Created forty years ago this summer by an act of the state legislature, the Martha’s Vineyard Commission has an intentionally broad mandate that includes balancing the economic vitality of the Island with the need to protect its natural resources and unique character. To make sure it truly represented the whole Island, the commission ended up with twenty one members, including nine elected at large and one appointed member from each town.

It’s always a danger in an organization with a vast scope and many chiefs for goals and priorities to get muddled. And it is difficult for any organization to make even its well-honed priorities understood by a public with limited patience and a short attention span.
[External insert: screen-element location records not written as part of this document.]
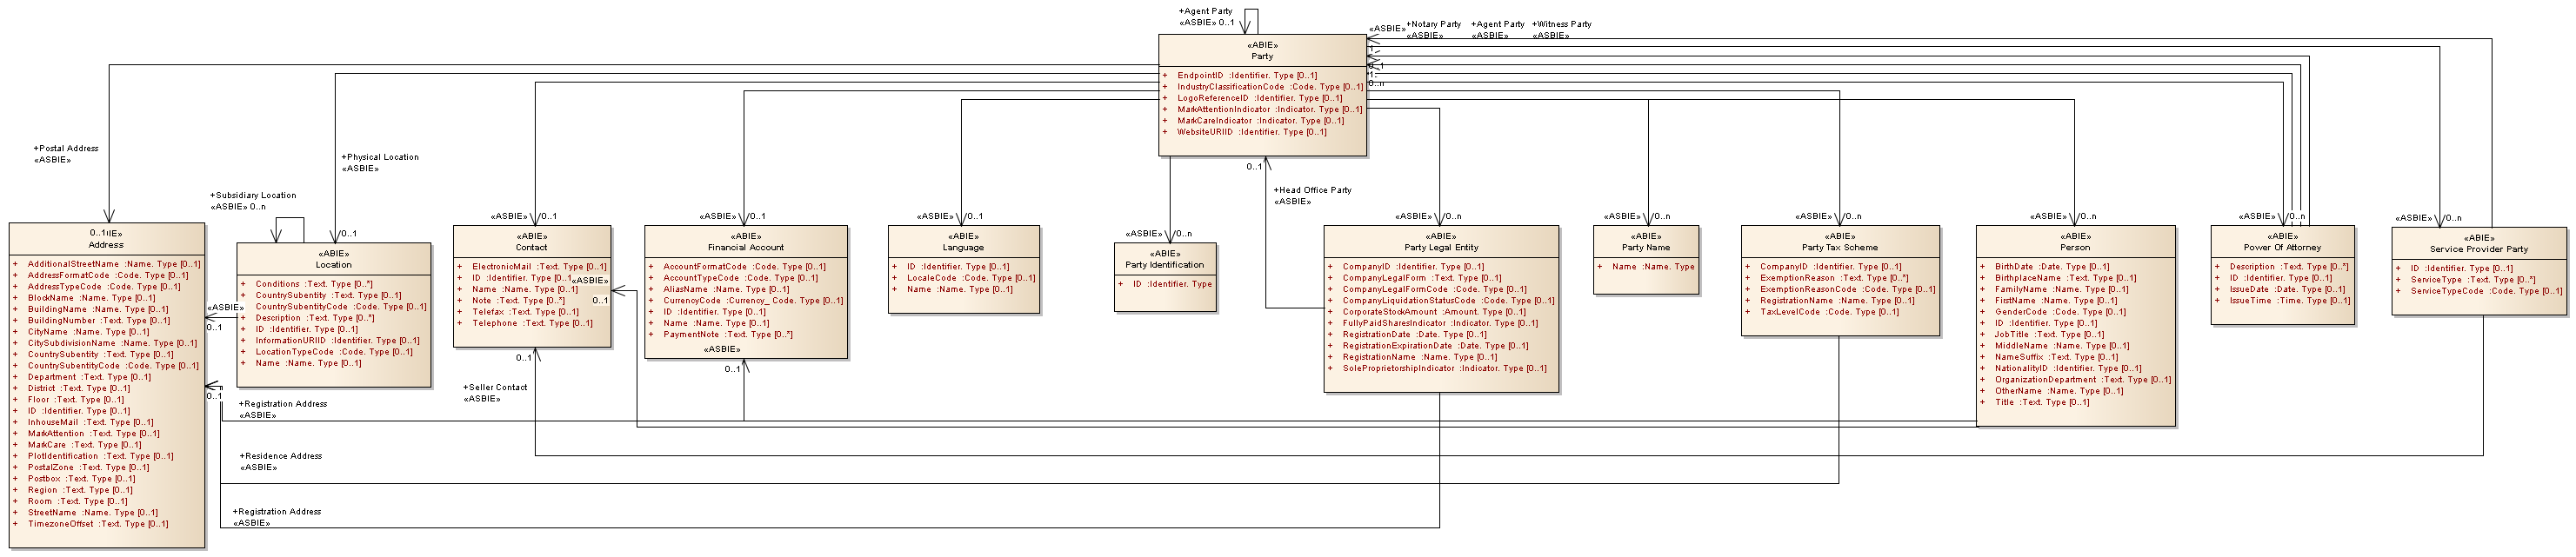Select the Power Of Attorney class header

pos(2282,248)
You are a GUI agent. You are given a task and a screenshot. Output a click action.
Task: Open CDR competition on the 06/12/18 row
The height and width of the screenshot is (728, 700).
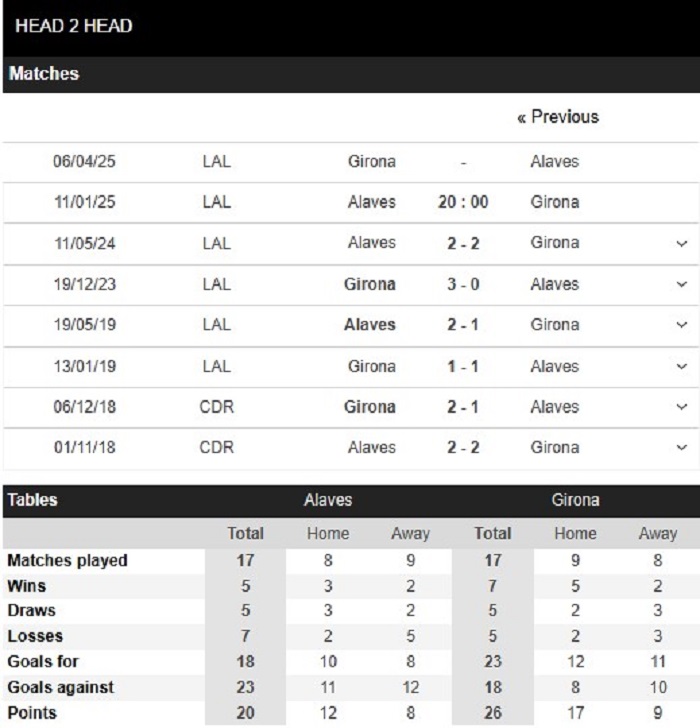pos(216,407)
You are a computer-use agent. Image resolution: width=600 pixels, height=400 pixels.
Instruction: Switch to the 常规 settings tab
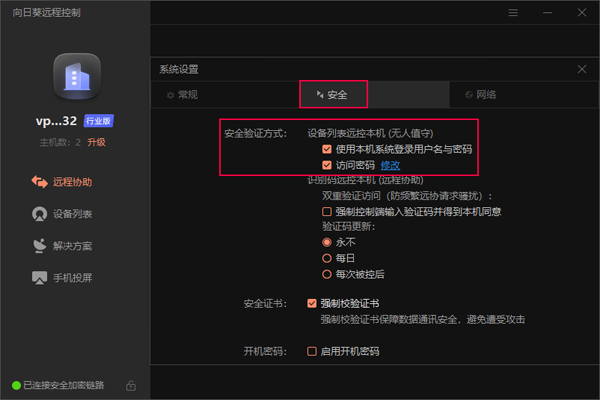(182, 95)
That’s why leadership is needed, to get ahead of the doubters and remind Islanders in a compelling way why the commission was formed, what its purview is and what’s at stake.

The Stop & Shop hearings have dragged on for months without resolution of what may be the single most important issue — traffic impacts on the critical bottleneck at the Five Corners intersection. In Oak Bluffs, the tenor of the commission’s questions about the bowling alley have led some to believe that the commission, against all actual evidence, is anti-business.

Mr. London told the Gazette this week that the MVC wasn’t invited early this year, as it usually is in December or January, to present its budget to town officials. Knowing the budget was up ten per cent, the commission might reasonably have pre-empted some criticism by asking for an audience itself.

A Harris Poll conducted by the Gazette last summer found ninety four per cent of seasonal and full-time residents of the Vineyard believe preserving the character of the Island is an important objective of the MVC. At the same time, only 23 per cent have a great deal of confidence in the regional commission’s ability to carry out its mission, and seventeen per cent have hardly any confidence at all.

There are some who say that the commission itself is unnecessary, a redundant and intrusive layer of government. We strongly disagree. It is precisely because of its importance to preserving what we love about the Vineyard that it needs to take stock and fast — to figure out why the tide of public sentiment is turning against it and how to counter that perception.

This editorial has been changed to clarify a comment made by Mr. London in an interview with the Gazette this week about what he described as a usual process — when the MVC is invited early by the towns to present its budget in December or January.